At NOVA, we frequently hear from educators, businesses, students, and parents about the challenges of providing career advice. The volume of information available about where the jobs are, the skills and education needed, and how to get there is simply overwhelming. So when big name entities release reports about workforce trends, people pay attention. Unfortunately, if the information provided to the public is inaccurate or incomplete, there could be a very serious, unintended consequence: students and job seekers are advised to stay away from occupations and skills that are in high demand.

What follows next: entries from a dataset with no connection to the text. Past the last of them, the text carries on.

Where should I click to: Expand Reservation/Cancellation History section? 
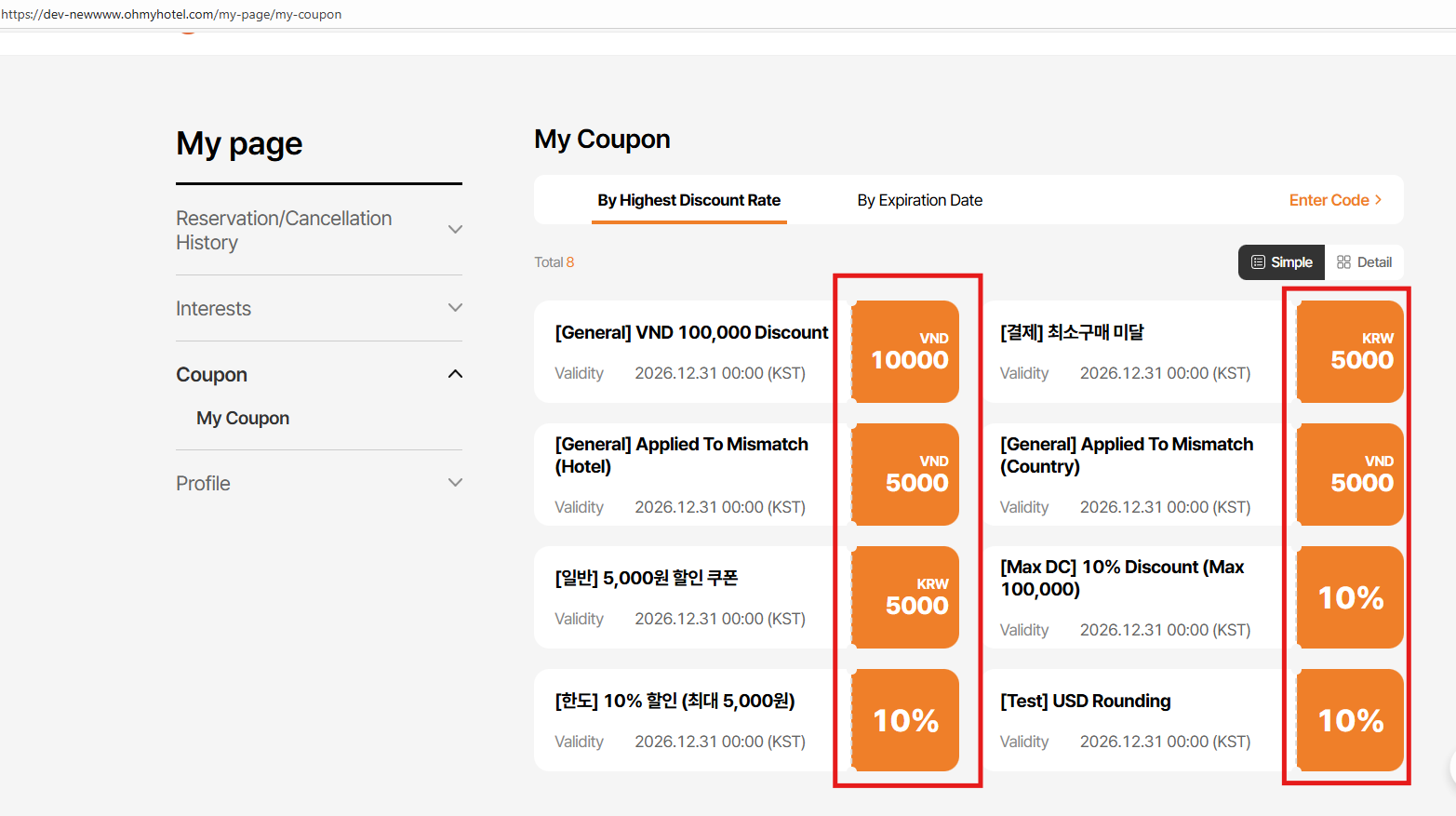click(x=455, y=230)
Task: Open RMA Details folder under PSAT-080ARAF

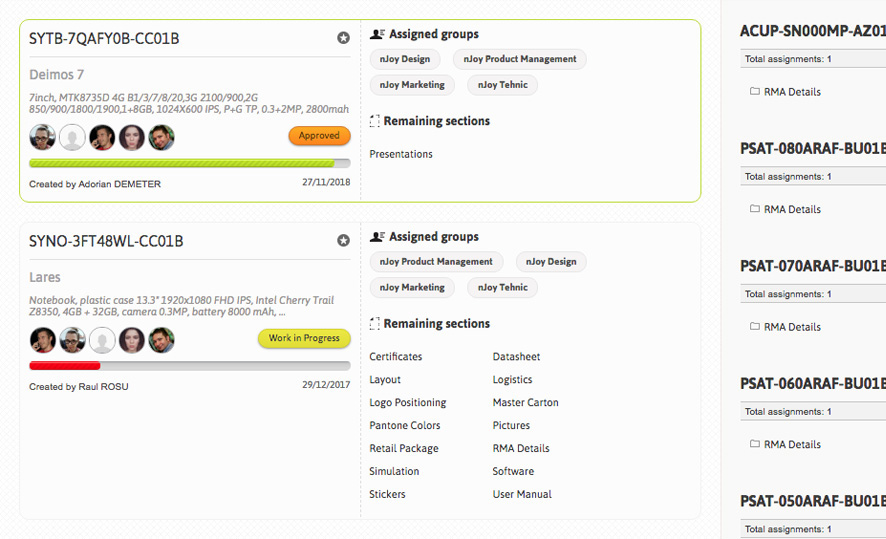Action: click(785, 209)
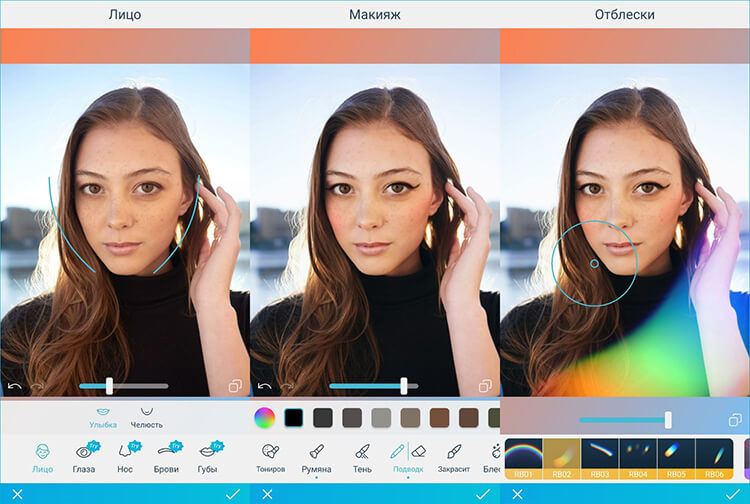Open the rainbow color picker wheel
The width and height of the screenshot is (750, 504).
pyautogui.click(x=264, y=417)
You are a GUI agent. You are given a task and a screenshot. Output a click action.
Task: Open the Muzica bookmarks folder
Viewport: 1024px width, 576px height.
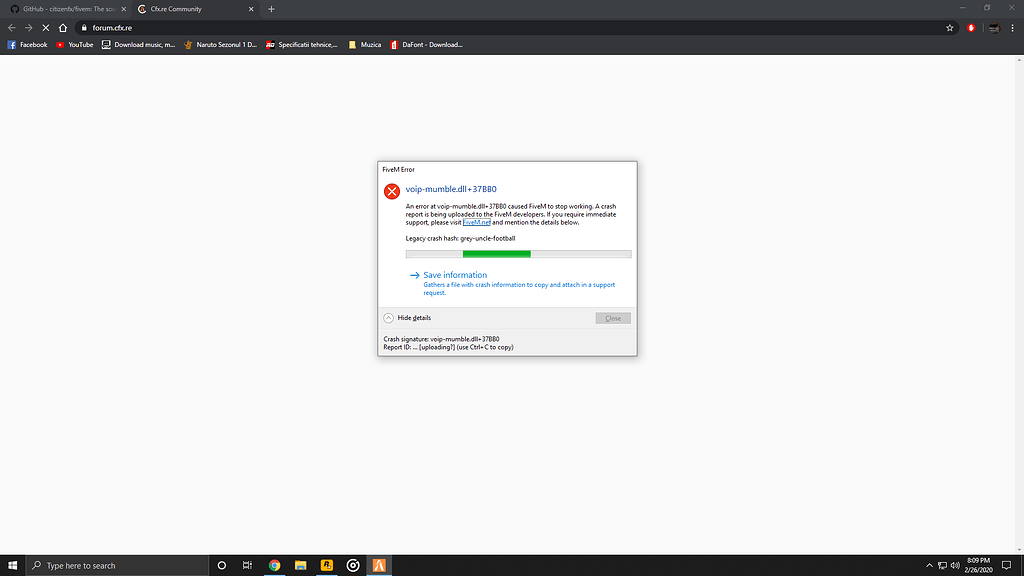tap(364, 45)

Most recently, LinkedIn has started releasing a Workforce Report, reporting on employment trends for the U.S. workforce, as well as 20 of the largest metro areas in the United States. After examining the most recent February 2018 report for the Washington, D.C. metro, we have found several inconsistencies between the LinkedIn report and data provided through the U.S. Bureau of Labor Statistics, Burning Glass, and leading economists in the greater D.C. region.

LinkedIn highlights 10 skills that are in “abundance” for the Washington, D.C. region, which the company defines as a skill where the worker supply exceeds employer demand. Many skills on this list are in high-demand from D.C. employers according to online job posting data from Burning Glass. In particular, we are concerned that three of the skills highlighted in the report: PR and Communications, Software Engineering Management, and IT Infrastructure and Systems Management. These three skills are misrepresented as having an abundance in supply when employers are actually having a difficult time recruiting talent with these skills.

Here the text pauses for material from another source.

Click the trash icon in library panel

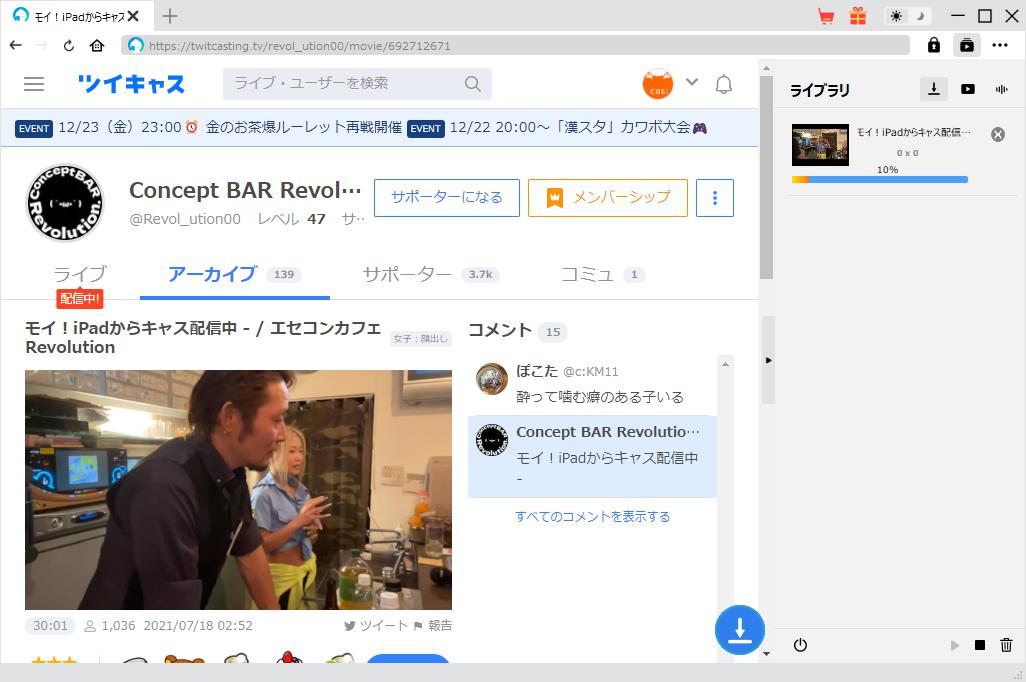(1006, 645)
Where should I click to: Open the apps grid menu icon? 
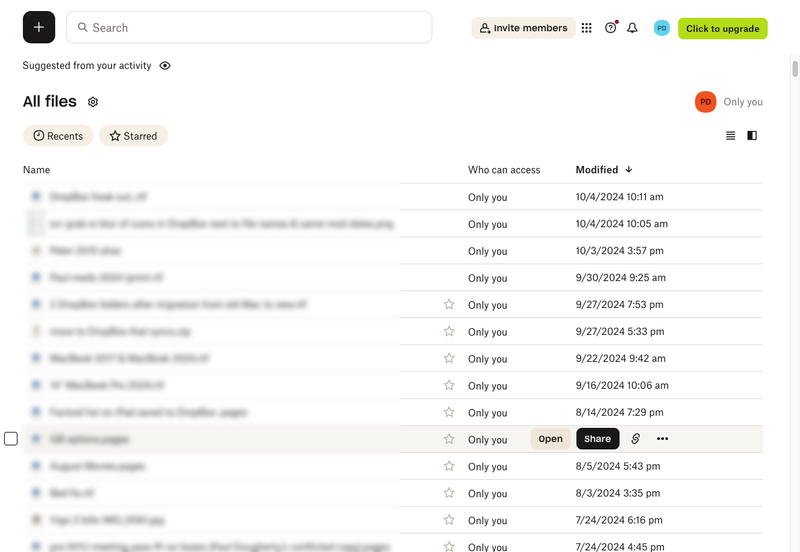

It is important to note that the LinkedIn data comes entirely from the company’s social media platform, which relies on data inputted by each user with a LinkedIn account. A few areas for concern when using LinkedIn data to draw broad conclusions on the workforce are:

  1. LinkedIn profiles do not represent the workforce in its entirety. There is inherent sampling bias in the LinkedIn data, as certain professionals are more likely than others to have an active LinkedIn profile.
  2. LinkedIn data used in the Workforce Report assumes that all data on user profiles is accurate and up to date. Any user can create or update their profile with false or inaccurate information about skills or education they’ve received, or forget to update their LinkedIn account to reflect changes in skills, education, or employment.
  3. Skills listed on an individual’s profile may not reflect their current employment profile. Skills represent an individual’s self-reported skill achievements over the course of their entire career, not just the skill requirements of their current position.

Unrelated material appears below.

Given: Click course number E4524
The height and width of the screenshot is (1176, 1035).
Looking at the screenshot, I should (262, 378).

Below is a closer examination of the job market data for PR and Communications, Software Engineering Management, and IT Infrastructure and Systems Management from the “gold standard” source – the Bureau of Labor Statistics. The most recent data available is from Quarter 1 2017, with estimates provided through Quarter 3 2017. Data on job postings is provided by Chmura Economics, an industry leader in providing real time labor market information services.

  1. PR and Communications – There are approximately 21,081 public relations specialists in the greater D.C. area. This occupation has a regional unemployment rate of 2.2% and there are 1,794 active job postings for this occupation. 5,116 professionals are employed as public relations and fundraising managers, and this occupation has an unemployment rate of 1.1% with 575 active job postings.
  2. Software Engineering Management – There are 77,304 software developers and programmers in the greater D.C. area. This occupation has a regional unemployment rate of 2.5% and there are 9,615 active job postings.
  3. IT Infrastructure and Systems Management – There are 35,382 Computer and Information Analysts in the greater D.C. area. This occupation has a regional unemployment rate of 2.7% and there are 7,760 active job postings. There are 32,464 Database and Systems Administrators in the greater D.C. area. This occupation has a regional unemployment rate of 1.8% and there are 8,757 active job postings.

Given all of the data presented above, it appears that employers are in fact having a difficult time hiring for these three skills, with the job posting demand for these occupations greatly exceeding talent supply. LinkedIn has a wide reaching audience, with over 150 million profiles in the United States alone. If LinkedIn’s reporting continues to provide inaccurate or misrepresented data on the workforce as factual, it could cause unintended negative consequences to career advising and harm workforce development efforts to build our technology talent supply for the region.